* **Data records**
▼▼▼
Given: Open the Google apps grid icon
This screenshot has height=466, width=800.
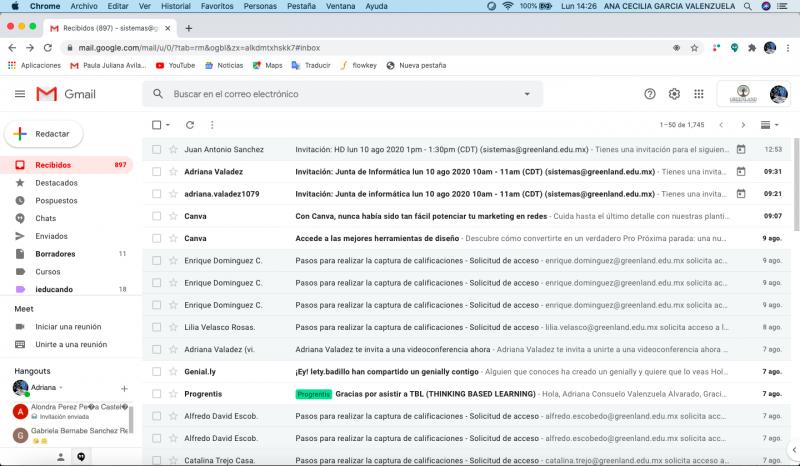Looking at the screenshot, I should (698, 94).
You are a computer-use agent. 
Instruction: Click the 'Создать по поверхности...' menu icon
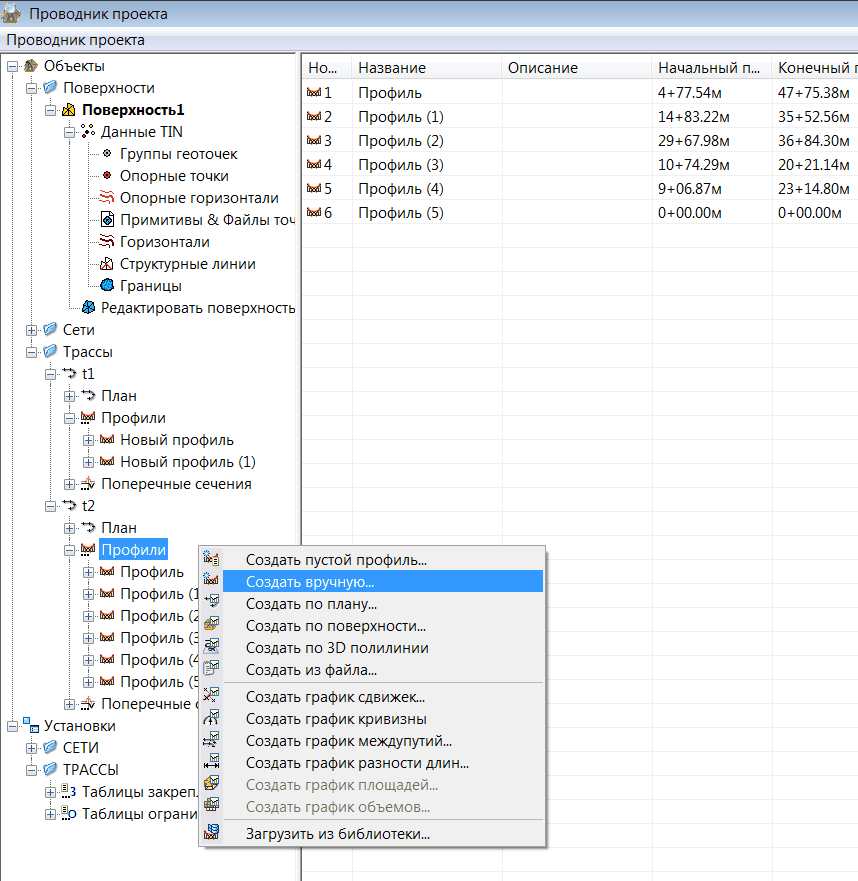point(211,626)
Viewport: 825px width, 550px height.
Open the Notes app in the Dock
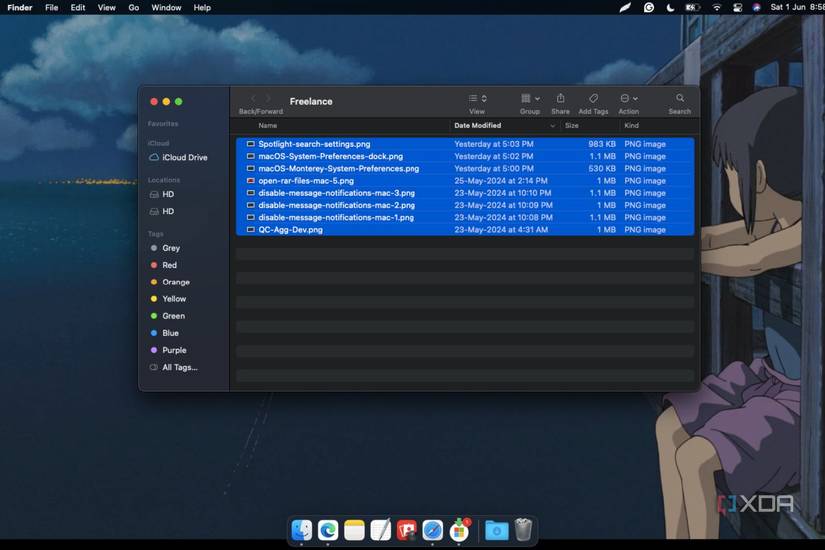click(354, 530)
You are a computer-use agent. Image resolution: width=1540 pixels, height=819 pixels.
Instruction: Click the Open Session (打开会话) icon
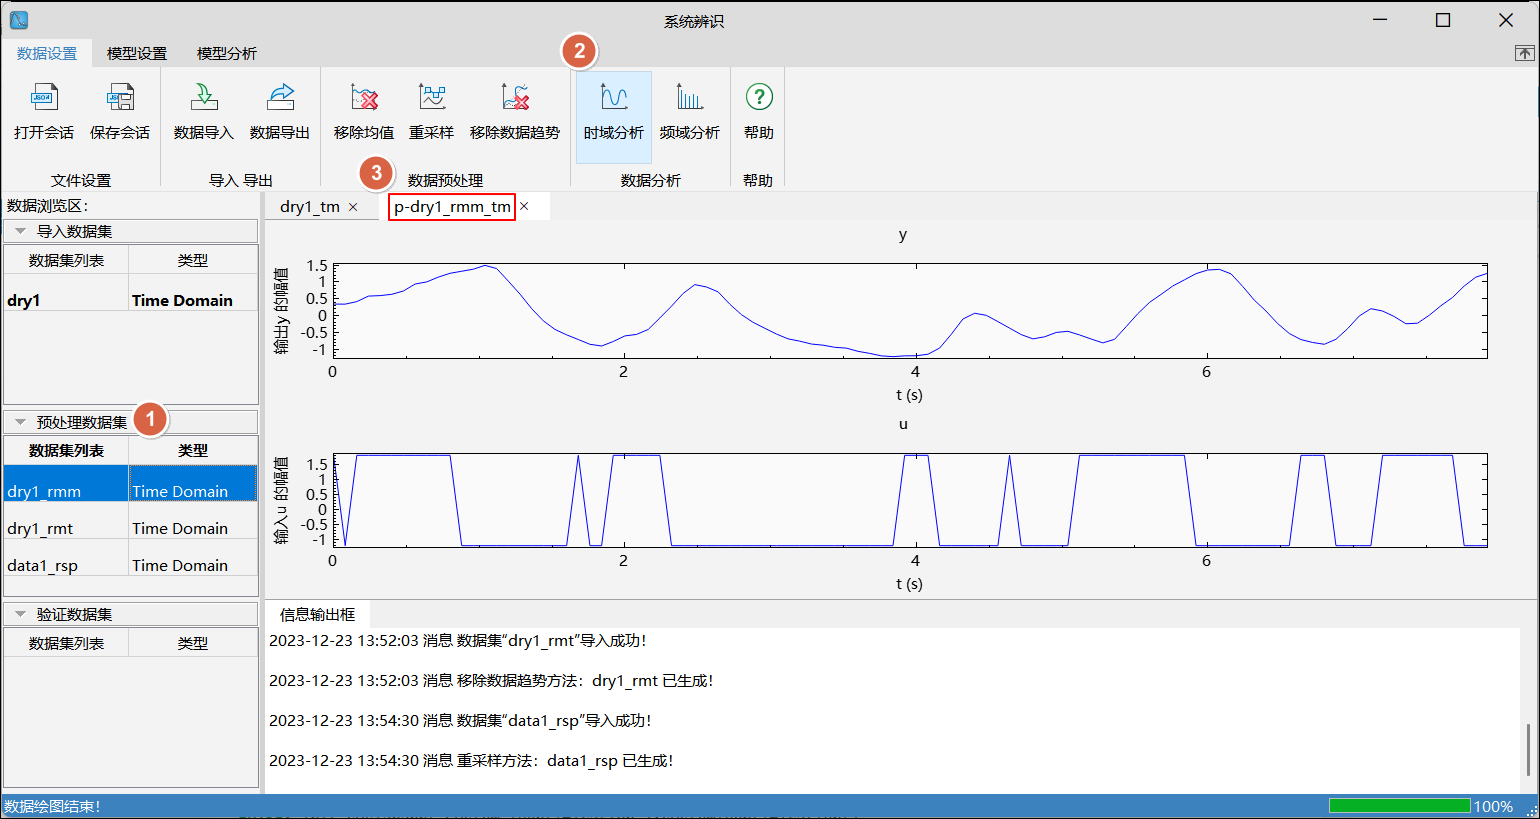[44, 98]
▲▲▲
Write out exactly, and nothing more than, the lines of the entries above from the line containing "Viewport: 825px width, 550px height." through the final line; omit any pictures.

Viewport: 825px width, 550px height.
Open the Notes app in the Dock
click(354, 530)
You are a computer-use agent. Image resolution: width=1540 pixels, height=819 pixels.
Instruction: Click the Open Session (打开会话) icon
[44, 98]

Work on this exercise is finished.